8.3.05

Os trovões luminosos de Jorge de Sousa Braga.



Se um número da revista "Relâmpago" é dedicado a Eugénio de Andrade, a decisão de o comprar toma-se num trovão. Como prémio por essa boa acção, descobre-se um belíssimo bónus no seu interior: poemas de Jorge de Sousa Braga. Poemas ou prosa (muito) poética, como lhe quiserem chamar. Aqui fica um exemplo, para perceberem melhor o que digo.

DE(LÍRIOS)

Em frente à casa amarela em Arles havia um canteiro
de lírios. Ou seria na cabeça amarela de Van Gogh que
esses lírios floresciam? Inclino-me mais pela segunda
hipótese. Ou não sofresse Van Gogh delírios.

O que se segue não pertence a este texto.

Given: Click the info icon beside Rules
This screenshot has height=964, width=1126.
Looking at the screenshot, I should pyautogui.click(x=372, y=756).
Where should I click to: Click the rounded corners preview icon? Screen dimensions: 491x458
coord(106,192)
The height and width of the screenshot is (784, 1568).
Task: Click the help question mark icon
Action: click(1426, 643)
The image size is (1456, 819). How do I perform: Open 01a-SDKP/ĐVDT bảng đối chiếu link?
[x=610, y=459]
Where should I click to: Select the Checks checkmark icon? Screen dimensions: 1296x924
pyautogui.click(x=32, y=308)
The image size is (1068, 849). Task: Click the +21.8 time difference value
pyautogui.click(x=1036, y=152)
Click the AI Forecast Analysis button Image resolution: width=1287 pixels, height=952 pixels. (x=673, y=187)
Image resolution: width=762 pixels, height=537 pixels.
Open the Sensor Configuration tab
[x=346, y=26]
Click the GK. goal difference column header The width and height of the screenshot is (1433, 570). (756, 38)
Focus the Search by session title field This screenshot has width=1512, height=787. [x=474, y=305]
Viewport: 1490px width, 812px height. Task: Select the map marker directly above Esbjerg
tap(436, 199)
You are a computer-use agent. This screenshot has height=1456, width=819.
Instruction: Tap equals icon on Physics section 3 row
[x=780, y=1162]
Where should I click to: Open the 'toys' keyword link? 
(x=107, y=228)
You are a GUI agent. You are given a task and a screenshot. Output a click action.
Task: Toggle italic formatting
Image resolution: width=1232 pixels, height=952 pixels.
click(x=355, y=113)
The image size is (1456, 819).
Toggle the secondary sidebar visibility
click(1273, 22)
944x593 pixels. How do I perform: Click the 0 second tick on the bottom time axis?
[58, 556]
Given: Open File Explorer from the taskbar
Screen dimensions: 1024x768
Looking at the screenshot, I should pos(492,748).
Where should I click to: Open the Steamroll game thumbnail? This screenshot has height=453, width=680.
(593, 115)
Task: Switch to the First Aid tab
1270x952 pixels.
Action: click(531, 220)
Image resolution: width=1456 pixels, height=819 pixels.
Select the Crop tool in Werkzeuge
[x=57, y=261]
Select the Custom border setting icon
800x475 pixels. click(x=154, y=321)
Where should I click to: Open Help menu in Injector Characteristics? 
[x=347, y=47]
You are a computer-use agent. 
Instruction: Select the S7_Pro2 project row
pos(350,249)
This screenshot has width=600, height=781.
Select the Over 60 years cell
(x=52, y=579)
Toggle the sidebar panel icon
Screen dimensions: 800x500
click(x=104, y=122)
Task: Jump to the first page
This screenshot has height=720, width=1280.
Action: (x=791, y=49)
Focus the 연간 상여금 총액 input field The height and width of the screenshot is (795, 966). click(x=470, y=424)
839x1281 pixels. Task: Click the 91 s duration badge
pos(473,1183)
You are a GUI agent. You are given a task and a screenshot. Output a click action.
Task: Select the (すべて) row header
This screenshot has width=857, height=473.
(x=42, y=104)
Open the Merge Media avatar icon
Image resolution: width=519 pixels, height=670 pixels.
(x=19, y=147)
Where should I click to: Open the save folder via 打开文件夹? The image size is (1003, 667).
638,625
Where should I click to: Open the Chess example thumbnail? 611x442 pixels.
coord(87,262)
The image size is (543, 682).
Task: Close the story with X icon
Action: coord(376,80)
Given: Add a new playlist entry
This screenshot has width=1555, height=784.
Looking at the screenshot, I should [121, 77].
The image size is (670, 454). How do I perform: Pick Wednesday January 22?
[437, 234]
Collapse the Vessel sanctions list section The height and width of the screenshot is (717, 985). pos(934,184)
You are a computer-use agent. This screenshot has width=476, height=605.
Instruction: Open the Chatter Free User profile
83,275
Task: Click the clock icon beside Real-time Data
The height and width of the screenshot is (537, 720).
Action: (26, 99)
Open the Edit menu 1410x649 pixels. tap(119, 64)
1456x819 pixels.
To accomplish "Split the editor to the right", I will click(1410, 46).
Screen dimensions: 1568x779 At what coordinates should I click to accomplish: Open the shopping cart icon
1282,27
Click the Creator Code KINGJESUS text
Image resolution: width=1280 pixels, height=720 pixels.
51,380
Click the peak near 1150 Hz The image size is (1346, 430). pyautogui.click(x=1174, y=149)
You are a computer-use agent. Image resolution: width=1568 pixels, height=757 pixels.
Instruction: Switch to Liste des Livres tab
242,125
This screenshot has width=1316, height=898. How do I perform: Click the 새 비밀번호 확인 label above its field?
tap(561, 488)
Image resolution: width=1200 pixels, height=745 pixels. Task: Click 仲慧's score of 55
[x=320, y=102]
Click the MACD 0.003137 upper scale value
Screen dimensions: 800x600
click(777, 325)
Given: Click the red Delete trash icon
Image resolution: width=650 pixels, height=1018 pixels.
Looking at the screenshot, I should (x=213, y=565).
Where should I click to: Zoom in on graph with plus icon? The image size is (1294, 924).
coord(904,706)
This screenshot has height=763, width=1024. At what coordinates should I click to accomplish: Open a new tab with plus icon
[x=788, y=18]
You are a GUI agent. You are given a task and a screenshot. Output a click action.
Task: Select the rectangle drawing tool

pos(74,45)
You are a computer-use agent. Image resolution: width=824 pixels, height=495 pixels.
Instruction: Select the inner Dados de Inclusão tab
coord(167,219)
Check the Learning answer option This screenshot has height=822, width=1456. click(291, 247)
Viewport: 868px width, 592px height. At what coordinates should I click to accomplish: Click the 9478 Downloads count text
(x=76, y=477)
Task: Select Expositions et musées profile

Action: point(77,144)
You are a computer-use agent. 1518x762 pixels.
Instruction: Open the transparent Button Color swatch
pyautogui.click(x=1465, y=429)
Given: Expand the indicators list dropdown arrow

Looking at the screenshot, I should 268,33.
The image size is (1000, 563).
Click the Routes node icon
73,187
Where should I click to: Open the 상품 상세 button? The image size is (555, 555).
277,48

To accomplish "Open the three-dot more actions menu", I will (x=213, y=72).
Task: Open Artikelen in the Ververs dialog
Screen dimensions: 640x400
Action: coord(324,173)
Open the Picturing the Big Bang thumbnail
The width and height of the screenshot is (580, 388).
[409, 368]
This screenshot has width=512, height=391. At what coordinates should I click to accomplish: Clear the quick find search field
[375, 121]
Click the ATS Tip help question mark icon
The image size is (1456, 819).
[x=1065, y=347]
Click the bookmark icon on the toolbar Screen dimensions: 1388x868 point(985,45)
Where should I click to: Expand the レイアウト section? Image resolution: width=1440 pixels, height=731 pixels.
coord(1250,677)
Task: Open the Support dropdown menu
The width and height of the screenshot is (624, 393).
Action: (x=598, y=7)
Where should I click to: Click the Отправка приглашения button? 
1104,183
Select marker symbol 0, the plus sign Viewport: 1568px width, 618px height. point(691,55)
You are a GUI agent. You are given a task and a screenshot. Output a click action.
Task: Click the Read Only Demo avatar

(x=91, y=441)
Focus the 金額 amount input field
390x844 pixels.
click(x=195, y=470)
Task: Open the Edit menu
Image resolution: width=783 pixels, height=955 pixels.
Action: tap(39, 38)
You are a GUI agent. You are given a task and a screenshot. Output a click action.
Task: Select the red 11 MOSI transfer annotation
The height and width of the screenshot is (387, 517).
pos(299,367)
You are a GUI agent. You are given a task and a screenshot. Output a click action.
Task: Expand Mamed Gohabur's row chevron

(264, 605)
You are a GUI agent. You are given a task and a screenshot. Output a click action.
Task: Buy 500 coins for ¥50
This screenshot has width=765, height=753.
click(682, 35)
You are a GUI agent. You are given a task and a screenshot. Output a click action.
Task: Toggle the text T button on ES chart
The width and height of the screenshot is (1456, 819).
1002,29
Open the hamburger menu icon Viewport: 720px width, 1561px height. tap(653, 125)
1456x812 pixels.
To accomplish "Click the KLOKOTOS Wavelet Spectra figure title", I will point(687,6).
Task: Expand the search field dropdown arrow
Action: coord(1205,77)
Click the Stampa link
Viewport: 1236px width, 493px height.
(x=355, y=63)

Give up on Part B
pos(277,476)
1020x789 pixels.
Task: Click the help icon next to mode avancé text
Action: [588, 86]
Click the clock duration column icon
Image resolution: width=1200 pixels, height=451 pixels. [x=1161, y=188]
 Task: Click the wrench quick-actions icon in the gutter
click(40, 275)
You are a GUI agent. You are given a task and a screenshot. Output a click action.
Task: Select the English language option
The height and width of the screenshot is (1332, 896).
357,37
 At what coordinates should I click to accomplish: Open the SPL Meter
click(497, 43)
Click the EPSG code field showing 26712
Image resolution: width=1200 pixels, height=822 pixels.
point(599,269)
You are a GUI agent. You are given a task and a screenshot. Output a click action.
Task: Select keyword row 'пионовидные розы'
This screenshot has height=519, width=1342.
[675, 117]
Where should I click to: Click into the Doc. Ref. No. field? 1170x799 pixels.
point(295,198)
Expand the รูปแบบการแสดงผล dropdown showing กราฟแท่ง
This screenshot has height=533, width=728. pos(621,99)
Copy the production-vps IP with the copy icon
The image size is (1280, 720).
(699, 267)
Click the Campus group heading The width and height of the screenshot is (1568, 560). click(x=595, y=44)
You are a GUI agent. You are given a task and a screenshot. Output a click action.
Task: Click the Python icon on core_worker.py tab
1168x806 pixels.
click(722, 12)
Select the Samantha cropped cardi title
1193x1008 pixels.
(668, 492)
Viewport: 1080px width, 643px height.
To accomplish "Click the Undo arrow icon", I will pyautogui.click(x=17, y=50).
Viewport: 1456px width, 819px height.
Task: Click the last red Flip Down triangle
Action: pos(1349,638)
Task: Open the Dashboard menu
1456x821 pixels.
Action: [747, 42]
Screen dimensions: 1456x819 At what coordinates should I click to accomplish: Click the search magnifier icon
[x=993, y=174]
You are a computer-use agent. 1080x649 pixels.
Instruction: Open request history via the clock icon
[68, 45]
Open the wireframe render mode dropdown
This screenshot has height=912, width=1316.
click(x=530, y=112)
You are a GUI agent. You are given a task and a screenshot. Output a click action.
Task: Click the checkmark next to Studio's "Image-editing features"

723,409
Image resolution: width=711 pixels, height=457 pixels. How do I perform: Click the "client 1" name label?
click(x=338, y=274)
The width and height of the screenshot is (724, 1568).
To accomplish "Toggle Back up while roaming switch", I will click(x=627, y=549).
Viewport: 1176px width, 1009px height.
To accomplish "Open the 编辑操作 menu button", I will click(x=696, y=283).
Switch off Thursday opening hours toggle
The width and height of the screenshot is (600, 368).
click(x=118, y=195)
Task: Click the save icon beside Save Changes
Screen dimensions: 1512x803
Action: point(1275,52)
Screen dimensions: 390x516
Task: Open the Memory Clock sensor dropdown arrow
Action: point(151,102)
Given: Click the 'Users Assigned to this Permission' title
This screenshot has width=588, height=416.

de "O lírio que há no delírio"

Tenho um caso de paixão por Jorge de Sousa Braga desde que li uma crítica no "Expresso" sobre "De manhã vamos todos acordar com uma pérola no cu". Já passaram mais de 20 anos. No Verão de 1984 calcorreei as ruas de um sobe-e-desce coimbrão à procura da Tipografia Damasceno, em demanda de um tal Vasco Santos, da Fenda.
Desejava ardentemente comprar "A greve dos controladores de voo" e "Plano para salvar Veneza". Pequenos livrinhos. Grandes livrinhos. Dei com eles em Benfica, na Livraria Castil do CC Fonte Nova.
É frequente comprar vários exemplares de "O poeta nu" na Feira do Livro. É uma antologia com Sousa Braga (quase) de ponta a ponta. O mesmo Sousa Braga que Mário Viegas se comprazia em declamar no espectáculo "Portugal não, Europa nunca". Atacava com alma o poema "Portugal" (que não o de O'Neill) e depois desafiava a assistência: "Alguém sabe quem é este poeta?". Naquela noite estraguei-lhe os cálculos.
Vale a pena conhecer este médico que gosta de palavras concisas. Este cirurgião da poesia, que bisturiza os sentimentos e lhes prodigaliza pensos de ironia como se fosse possível curar a Humanidade das suas fraquezas.